Selected extract:
——————
Monitoring Critical Systems
Golden Signals with Strict SLOs
Latency:
p50: < 20ms
p95: < 50ms
p99: < 100ms
p99.9: < 500ms
Traffic:
Expected: 10,000 req/s
Alert: < 8,000 or > 15,000
Errors:
Total: < 0.01%
5xx: < 0.001%
Saturation:
CPU: < 60%
Memory: < 70%
Connections: < 80%
Multi-level Alerts
# Tier 1: Immediate action (page)
- alert: CriticalLatency
expr: latency_p99 > 100ms
for: 1m
severity: page
# Tier 2: Investigate soon (urgent ticket)
- alert: HighLatency
expr: latency_p99 > 50ms
for: 5m
severity: ticket_urgent
# Tier 3: Monitor (normal ticket)
——————
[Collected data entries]

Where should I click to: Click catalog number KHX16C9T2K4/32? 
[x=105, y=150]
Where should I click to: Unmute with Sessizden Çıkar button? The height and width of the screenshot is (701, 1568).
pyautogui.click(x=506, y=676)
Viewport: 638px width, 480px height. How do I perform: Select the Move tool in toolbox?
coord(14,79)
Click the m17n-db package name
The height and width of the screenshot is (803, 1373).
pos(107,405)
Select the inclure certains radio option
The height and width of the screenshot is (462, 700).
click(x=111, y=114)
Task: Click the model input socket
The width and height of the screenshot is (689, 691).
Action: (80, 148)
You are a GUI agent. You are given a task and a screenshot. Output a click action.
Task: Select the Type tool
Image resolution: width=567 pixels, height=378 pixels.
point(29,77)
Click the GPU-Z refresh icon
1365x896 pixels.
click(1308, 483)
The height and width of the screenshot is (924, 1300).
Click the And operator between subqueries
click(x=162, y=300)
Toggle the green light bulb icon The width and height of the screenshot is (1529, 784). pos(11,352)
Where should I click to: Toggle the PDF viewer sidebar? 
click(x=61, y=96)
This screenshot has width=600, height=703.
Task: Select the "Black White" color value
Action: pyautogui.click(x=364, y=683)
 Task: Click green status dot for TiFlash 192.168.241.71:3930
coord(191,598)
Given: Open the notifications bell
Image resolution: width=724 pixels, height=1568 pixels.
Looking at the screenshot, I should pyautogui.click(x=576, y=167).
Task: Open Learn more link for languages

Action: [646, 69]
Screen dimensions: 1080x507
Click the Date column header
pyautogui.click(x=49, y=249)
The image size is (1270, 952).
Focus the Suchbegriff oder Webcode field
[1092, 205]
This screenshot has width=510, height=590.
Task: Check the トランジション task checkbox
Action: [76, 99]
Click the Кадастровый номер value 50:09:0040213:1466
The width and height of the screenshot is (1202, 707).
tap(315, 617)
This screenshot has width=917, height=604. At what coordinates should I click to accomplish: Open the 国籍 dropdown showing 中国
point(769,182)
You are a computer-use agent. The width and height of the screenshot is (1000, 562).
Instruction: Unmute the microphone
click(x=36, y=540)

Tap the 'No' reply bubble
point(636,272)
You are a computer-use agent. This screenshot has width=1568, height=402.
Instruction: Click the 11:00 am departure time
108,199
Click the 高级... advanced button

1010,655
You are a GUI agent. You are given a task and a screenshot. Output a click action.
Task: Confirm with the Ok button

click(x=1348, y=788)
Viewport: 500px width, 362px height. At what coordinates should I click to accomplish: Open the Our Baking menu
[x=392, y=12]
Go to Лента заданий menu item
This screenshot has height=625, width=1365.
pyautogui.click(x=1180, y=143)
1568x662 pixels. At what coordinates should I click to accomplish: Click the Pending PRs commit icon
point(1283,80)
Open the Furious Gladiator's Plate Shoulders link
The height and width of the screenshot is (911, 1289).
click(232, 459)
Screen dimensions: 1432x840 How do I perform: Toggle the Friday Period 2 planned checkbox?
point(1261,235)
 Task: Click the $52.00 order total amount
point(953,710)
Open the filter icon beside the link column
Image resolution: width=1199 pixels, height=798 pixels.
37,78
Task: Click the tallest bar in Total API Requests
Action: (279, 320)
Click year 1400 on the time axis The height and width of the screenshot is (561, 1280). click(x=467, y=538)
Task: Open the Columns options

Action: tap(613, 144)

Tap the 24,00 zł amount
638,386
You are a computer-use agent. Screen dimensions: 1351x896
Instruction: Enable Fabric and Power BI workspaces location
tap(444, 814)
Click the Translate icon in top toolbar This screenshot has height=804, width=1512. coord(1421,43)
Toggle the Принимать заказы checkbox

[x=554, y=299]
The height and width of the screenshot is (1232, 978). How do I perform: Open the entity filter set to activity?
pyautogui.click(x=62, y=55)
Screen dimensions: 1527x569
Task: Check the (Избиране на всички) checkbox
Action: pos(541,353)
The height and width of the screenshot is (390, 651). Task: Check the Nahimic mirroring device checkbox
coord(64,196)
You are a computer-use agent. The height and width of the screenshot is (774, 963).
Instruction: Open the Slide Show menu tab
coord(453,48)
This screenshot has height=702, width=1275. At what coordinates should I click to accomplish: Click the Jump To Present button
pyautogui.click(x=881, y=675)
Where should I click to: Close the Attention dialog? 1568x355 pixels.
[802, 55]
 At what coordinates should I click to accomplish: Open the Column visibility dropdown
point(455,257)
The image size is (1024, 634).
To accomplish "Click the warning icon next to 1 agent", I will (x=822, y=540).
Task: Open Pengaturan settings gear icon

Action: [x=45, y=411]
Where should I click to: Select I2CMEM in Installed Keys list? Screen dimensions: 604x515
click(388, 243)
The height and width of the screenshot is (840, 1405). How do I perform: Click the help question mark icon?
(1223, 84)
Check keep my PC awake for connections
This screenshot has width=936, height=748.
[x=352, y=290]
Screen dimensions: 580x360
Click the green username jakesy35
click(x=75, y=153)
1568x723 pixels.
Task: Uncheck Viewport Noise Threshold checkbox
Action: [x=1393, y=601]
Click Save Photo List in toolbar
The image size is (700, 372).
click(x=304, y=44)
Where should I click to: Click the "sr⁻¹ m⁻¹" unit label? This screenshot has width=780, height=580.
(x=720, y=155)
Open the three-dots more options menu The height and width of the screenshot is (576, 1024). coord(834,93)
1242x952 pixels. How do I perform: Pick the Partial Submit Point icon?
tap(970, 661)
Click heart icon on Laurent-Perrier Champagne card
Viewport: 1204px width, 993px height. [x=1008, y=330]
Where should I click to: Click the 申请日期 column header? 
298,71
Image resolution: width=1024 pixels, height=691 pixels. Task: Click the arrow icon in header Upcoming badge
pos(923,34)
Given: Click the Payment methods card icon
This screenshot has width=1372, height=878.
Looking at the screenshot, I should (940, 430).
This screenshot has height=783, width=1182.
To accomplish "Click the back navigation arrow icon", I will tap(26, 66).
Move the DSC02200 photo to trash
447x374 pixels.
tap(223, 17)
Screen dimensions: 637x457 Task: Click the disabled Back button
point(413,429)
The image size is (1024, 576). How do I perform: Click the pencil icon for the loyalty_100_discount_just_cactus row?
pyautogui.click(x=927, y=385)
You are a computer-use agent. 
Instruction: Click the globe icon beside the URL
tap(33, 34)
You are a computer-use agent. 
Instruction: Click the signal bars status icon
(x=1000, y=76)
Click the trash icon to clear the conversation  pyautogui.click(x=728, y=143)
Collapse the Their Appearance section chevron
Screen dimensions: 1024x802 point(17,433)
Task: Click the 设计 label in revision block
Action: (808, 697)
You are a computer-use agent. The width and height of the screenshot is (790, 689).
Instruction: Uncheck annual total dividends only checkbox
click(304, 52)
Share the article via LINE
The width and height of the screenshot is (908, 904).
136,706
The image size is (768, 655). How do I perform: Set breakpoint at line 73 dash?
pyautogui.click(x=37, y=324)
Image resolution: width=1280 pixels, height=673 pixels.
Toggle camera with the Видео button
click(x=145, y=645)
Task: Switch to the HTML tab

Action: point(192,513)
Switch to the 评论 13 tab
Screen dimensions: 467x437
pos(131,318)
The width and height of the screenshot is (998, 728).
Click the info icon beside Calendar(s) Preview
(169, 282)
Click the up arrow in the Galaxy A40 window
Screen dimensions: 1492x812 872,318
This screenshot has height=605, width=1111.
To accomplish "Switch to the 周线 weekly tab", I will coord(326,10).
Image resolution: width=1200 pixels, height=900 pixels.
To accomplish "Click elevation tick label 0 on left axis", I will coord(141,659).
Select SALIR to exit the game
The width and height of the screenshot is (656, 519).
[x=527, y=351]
——————
Task requirements:
**A.** In the monitoring excerpt, at what traffic levels should an alert be raised?
**B.** Output the monitoring excerpt from "- alert: CriticalLatency" to "Monitor (normal ticket)".

Task solutions:
**A.** Below 8,000 or above 15,000 requests per second.

**B.**
- alert: CriticalLatency
expr: latency_p99 > 100ms
for: 1m
severity: page
# Tier 2: Investigate soon (urgent ticket)
- alert: HighLatency
expr: latency_p99 > 50ms
for: 5m
severity: ticket_urgent
# Tier 3: Monitor (normal ticket)